Un’espressione di pura ira e istinto omicida, una bomba pronta ad esplodere. 

«Perché Dam non è a casa, non c’è problema se lui dorme con me per farmi compagnia… o dove vai stasera?» Chonlatee non era d’accordo con la zia Tai, almeno non da subito, ma si voltò per chiedere alla persona che lo aveva accompagnato in quella casa. 

Ton incrociò le braccia al petto e sospirò tanto rumorosamente finché il suono si diffuse in tutto il soggiorno.

«Non ha con sé un cambio di vestiti.» iniziò a spiegare Ton, ma sua madre alzò una mano a mezz’aria, segno che stava ragionando su qualcosa.

«Può mettere quello che indossa oggi, Porteremo i suoi vestiti in lavanderia. Con questo caldo si asciugheranno  in pochissimo tempo, o al limite ne compreremo di nuovi.»

«E il pigiama?»

«Puoi mettere le tue cose.»

«Io ho solo magliette e pantaloni troppo grandi per lui. Non può indossarli. Capisci che Chon con indosso i miei vestiti sarebbe troppo sexy… Beh, anche se mia madre mi ha detto di non fare nulla… Il solo viso di Chon è così allettante.»

Con questo… il viso di Chon andò ufficialmente in fiamme. 

«Non va bene! Chonlatee dormirà qui.

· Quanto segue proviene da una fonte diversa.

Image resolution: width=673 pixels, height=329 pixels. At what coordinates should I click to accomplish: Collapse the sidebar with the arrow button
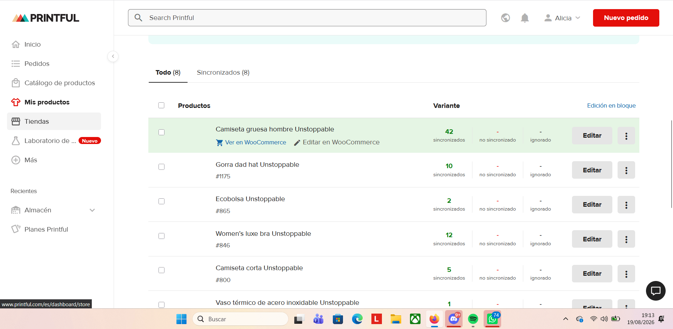coord(113,56)
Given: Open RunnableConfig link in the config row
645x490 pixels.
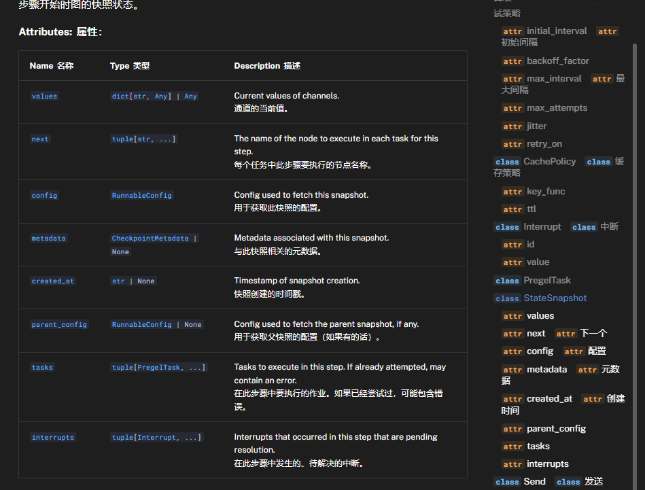Looking at the screenshot, I should [x=142, y=196].
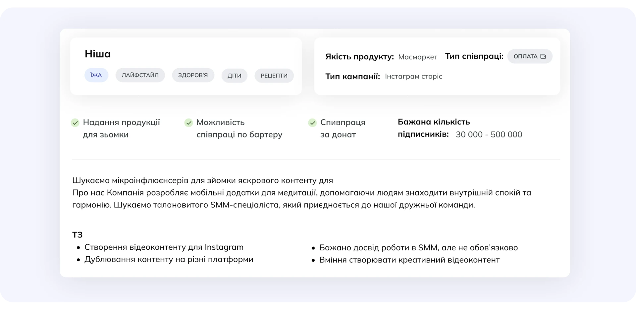Click the Масмаркет product quality value
The height and width of the screenshot is (311, 636).
tap(417, 57)
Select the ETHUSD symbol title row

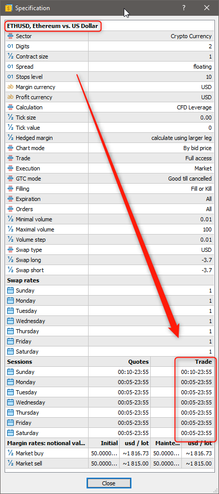tap(109, 26)
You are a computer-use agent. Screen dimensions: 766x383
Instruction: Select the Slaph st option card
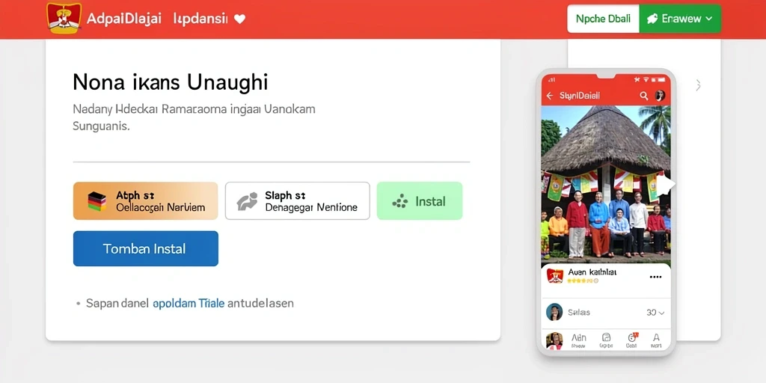pyautogui.click(x=297, y=200)
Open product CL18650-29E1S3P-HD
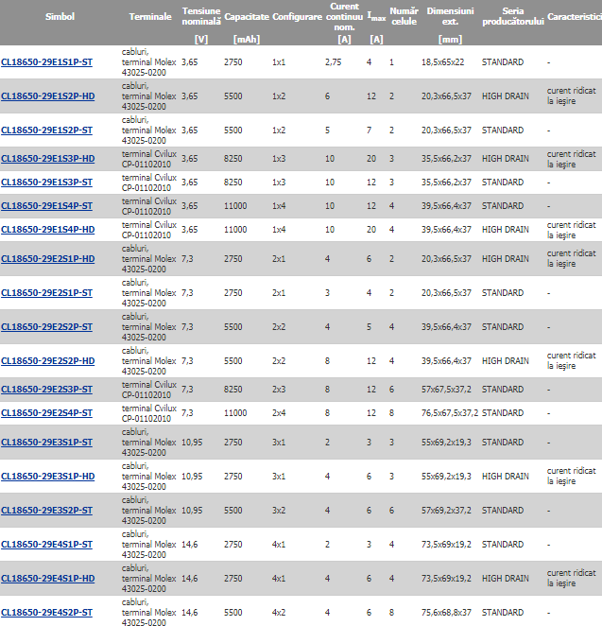Image resolution: width=602 pixels, height=626 pixels. pos(47,158)
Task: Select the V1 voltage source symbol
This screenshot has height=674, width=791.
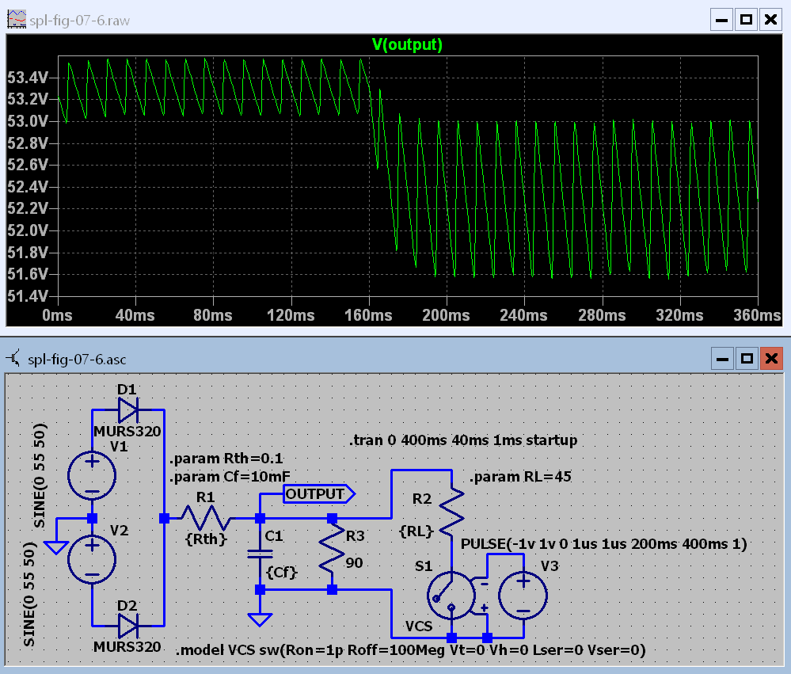Action: coord(92,475)
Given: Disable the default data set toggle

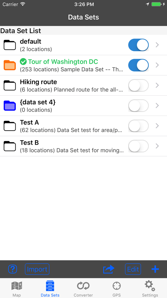Looking at the screenshot, I should (138, 45).
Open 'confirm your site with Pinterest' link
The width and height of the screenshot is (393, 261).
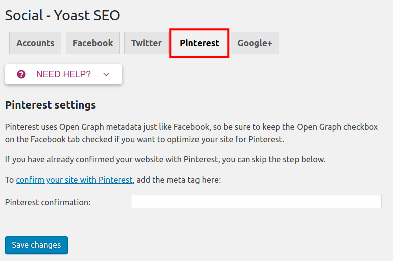(74, 180)
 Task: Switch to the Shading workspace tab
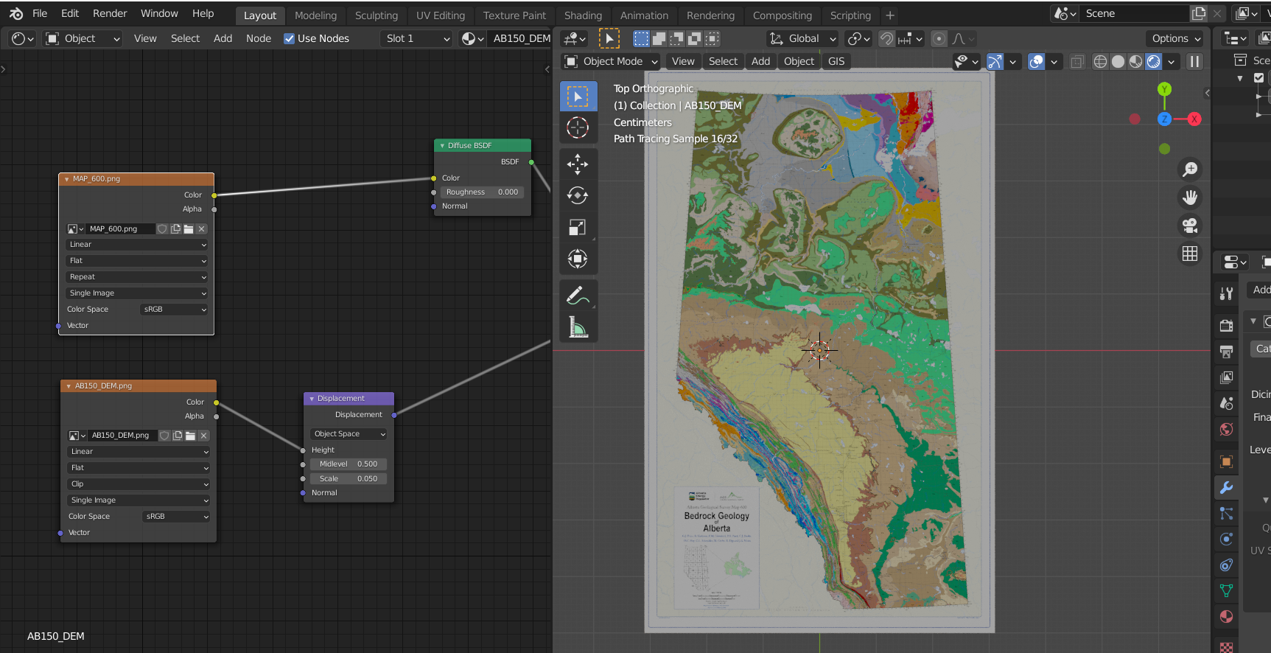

E per quanto riguarda l’indossare i tuoi vestiti, manderò qualcuno a comprargliene di nuovi.» annunciò la zia Tai prima di voltarsi e mettergli un braccio sopra la spalla per abbracciarlo.  

Chon pensò che a causa delle parole del figlio anche lei doveva avere la faccia rossa per l’imbarazzo, non molto diversa dalla sua.

«Va bene zia Tai.»

«Non chiamarmi zia, chiamami Mamma.»

«Sì Mamma.» Chonlatee sorrise un po’ mentre guardava la zia.

La Mamma però si voltò a guardare il bel viso di suo figlio Ton, sorrideva anche lui.

Allora… Quello era davvero il giorno di Chonlatee.